Only the text carries over: repeat the records exactly and drop the images.
Information given section start
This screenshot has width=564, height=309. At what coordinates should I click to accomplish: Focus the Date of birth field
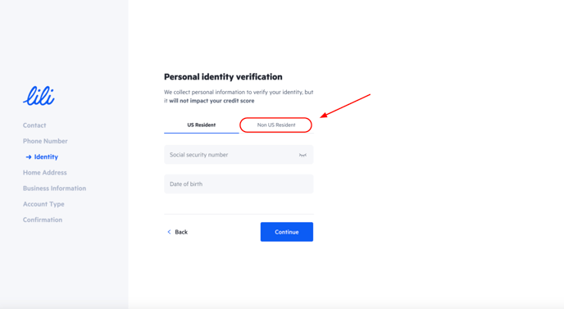(239, 184)
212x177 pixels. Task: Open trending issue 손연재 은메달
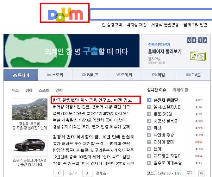pyautogui.click(x=166, y=100)
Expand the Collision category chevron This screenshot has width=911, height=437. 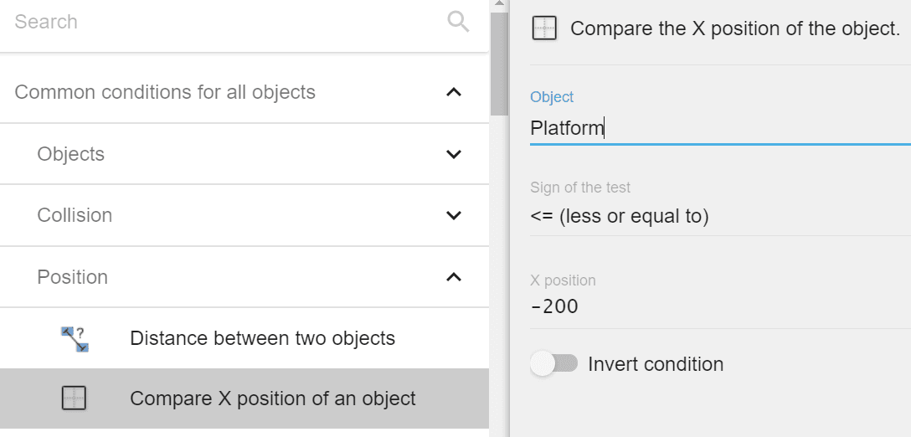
Information given section end
### Answer to this task
This screenshot has width=564, height=309. At what coordinates should I click to accomplish: Focus the Date of birth field
(239, 184)
212x177 pixels. Task: Open trending issue 손연재 은메달
pyautogui.click(x=166, y=100)
Expand the Collision category chevron This screenshot has width=911, height=437. 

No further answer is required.